El jefe, murmurando, dirigió la embarcación al medio del canal, pero no dio orden a sus hombres de apresurar el movimiento de los remos, aunque la marcha había sido notablemente disminuida.
—¿Tienes alguna sospecha? —preguntó Juan al chino.
—No lo sé.
—Me parece que estos salvajes comienzan a fastidiarnos. Hay algunos que nos miran de un modo que no me gusta.
—Tienen demasiado miedo a las armas de fuego para tratar de engañarnos. Si advirtiera algo no vacilaría en meterles una bala en la cabeza.
—No procedamos precipitadamente y sin fundamentos, que tal vez las ideas de traición no existan más que en nuestra imaginación.
La piragua continuó su carrera durante otra media hora, doblando varios promontorios cubiertos de bosque, y luego, de improviso, se detuvo frente a un pequeño curso de agua que desembocaba a través de una hendidura de la costa coralífera.

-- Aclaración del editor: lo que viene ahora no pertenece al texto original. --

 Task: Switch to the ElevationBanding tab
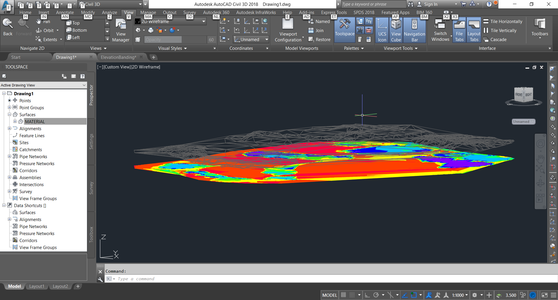tap(118, 57)
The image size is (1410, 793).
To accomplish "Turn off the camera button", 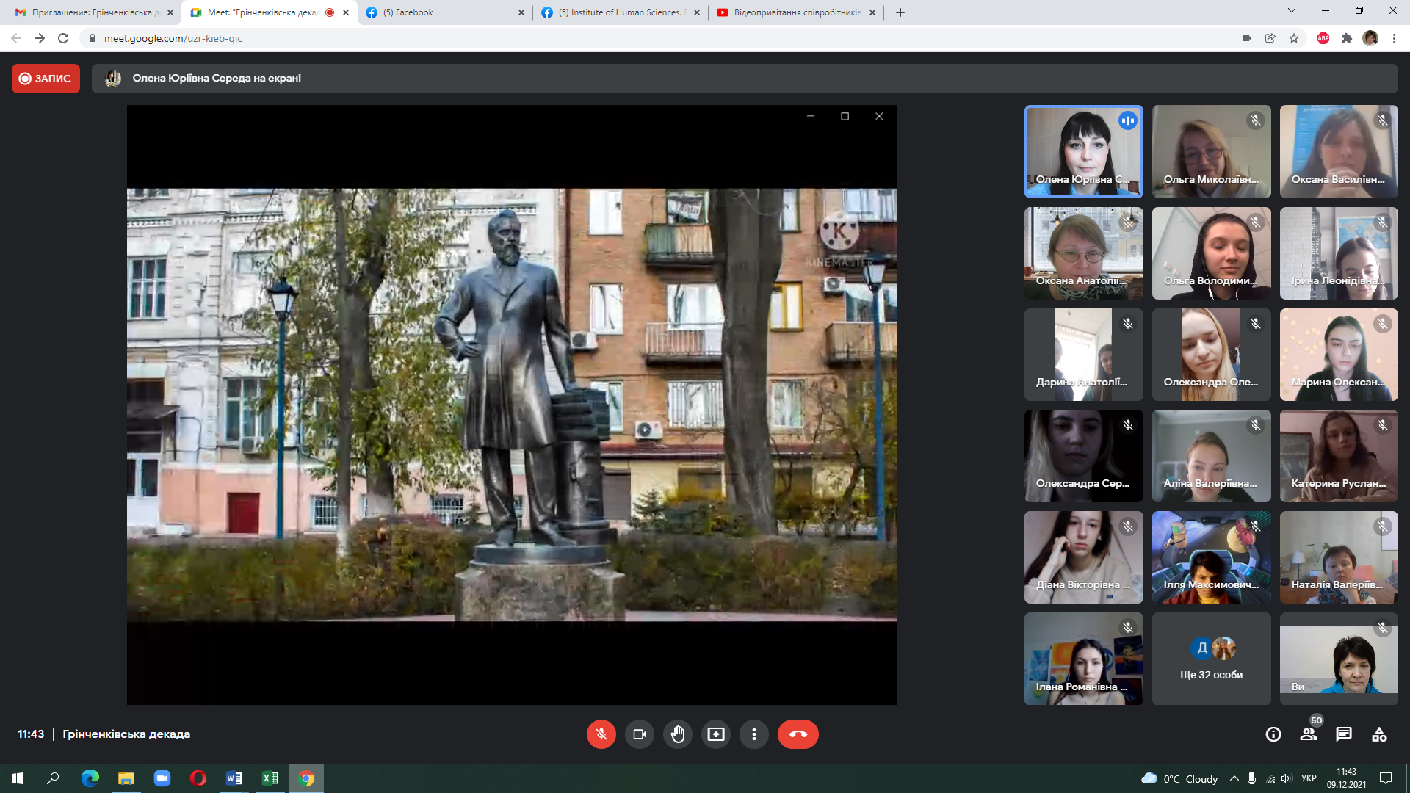I will 639,734.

El jefe y sus hombres hicieron ademán de levantarse, interrogando al horizonte y dando muestras de viva agitación.
—¿Qué os pasa? —preguntó Sao-King, montando su fusil.
—¡Por ahí avanzan piraguas enemigas! —repuso el jefe.
—¿Dónde?
—Aún están lejos.
—Yo no veo nada, y, sin embargo, mis ojos son tan perspicaces como los tuyos.

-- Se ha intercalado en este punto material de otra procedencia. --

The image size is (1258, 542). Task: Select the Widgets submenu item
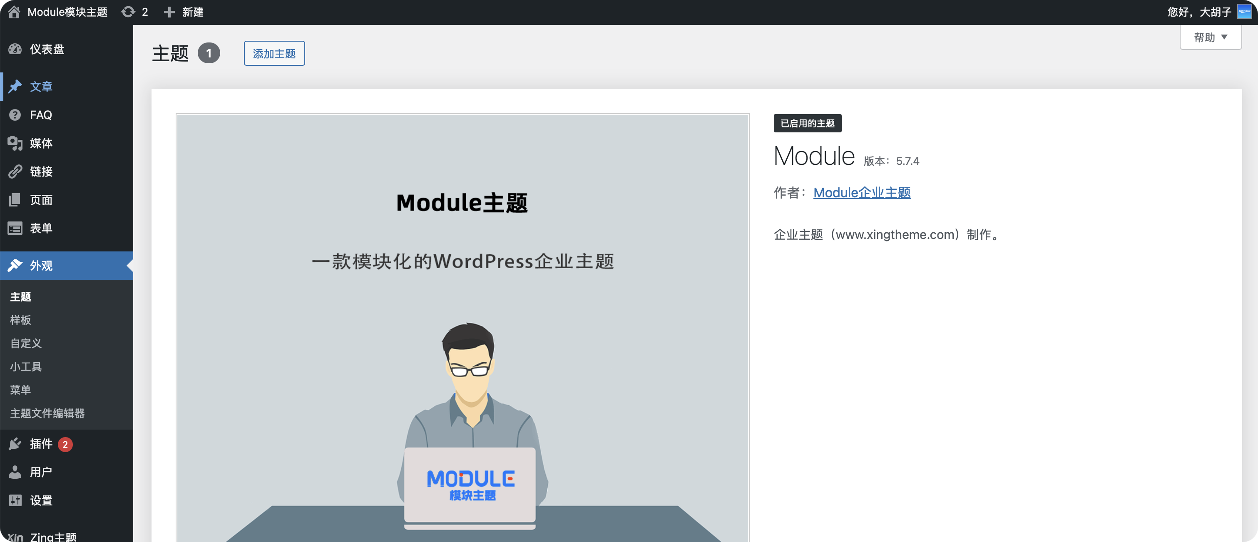[x=26, y=367]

—Todos nosotros las hemos visto —repuso el salvaje—. Se han ocultado ahora detrás de aquel promontorio que se columbra allá abajo.
—Está tan lejos que no se puede distinguir una piragua, ni aun una escuadra entera.
—¡Tú no tienes la vista tan fina como nosotros! —repuso el salvaje en tono colérico.
—Y ¿qué piensas hacer?
—Buscar un refugio dentro de este arroyuelo, y esperar a que pasen las piraguas.
—No llegarán aquí hasta por la tarde —replicó Sao-King.
—Pues zarparemos esta noche. Hifo no está muy lejos.
—Pues vamos al riachuelo —dijo, por último, el chino, viendo que todo hubiera sido inútil para hacer desistir de sus intenciones a aquel obstinado salvaje.
La piragua viró de bordo, superó fácilmente la barra formada por escollos a flor de agua y bancos de arena, y penetró en el riachuelo. Era éste un pequeño río de siete a ocho metros de ancho y encajado entre dos riberas cubiertas de vegetación. Enormes higueras cuyos troncos medían treinta o más metros de alto crecían en las orillas mezcladas con cocoteros y plátanos, proyectando todos ellos densa sombra.
Las ramas se entrecruzaban sobre el río, formando una bóveda compacta que impedía que penetrasen los rayos del sol. Algunas palomas silvestres atravesaban velozmente el riachuelo, huyendo ante la piragua, mientras en las orillas saltaban grupos de pequeños cerdos silvestres.
El jefe indio hizo que la piragua subiera unos trescientos metros contra la corriente, y luego la dirigió hacia la orilla derecha, donde había enormes grupos de rizophora mangle, planta provista de raíces innumerables y finas que sostienen troncos de mediano grosor.
Estos vegetales, que se encuentran en la tierra polinesia y cerca de la desembocadura de los ríos, concurren con las madréporas a agrandar las islas del gran Océano Pacífico. Sus raíces recogen y retienen los restos vegetales que el mar transporta de lejos, los cuales, aumentados incesantemente, hacen desaparecer la planta primitiva originando con el tiempo una flora muy diversa. De tal modo se adelantan hacia el mar, que acaban por unir el suelo de la isla al de las escolleras e islotes, agrandando la tierra primitiva.
El salvaje, habiendo encontrado paso entre aquellas paredes de verdura, hizo ocultar allí la piragua, y después mandó desembarcar.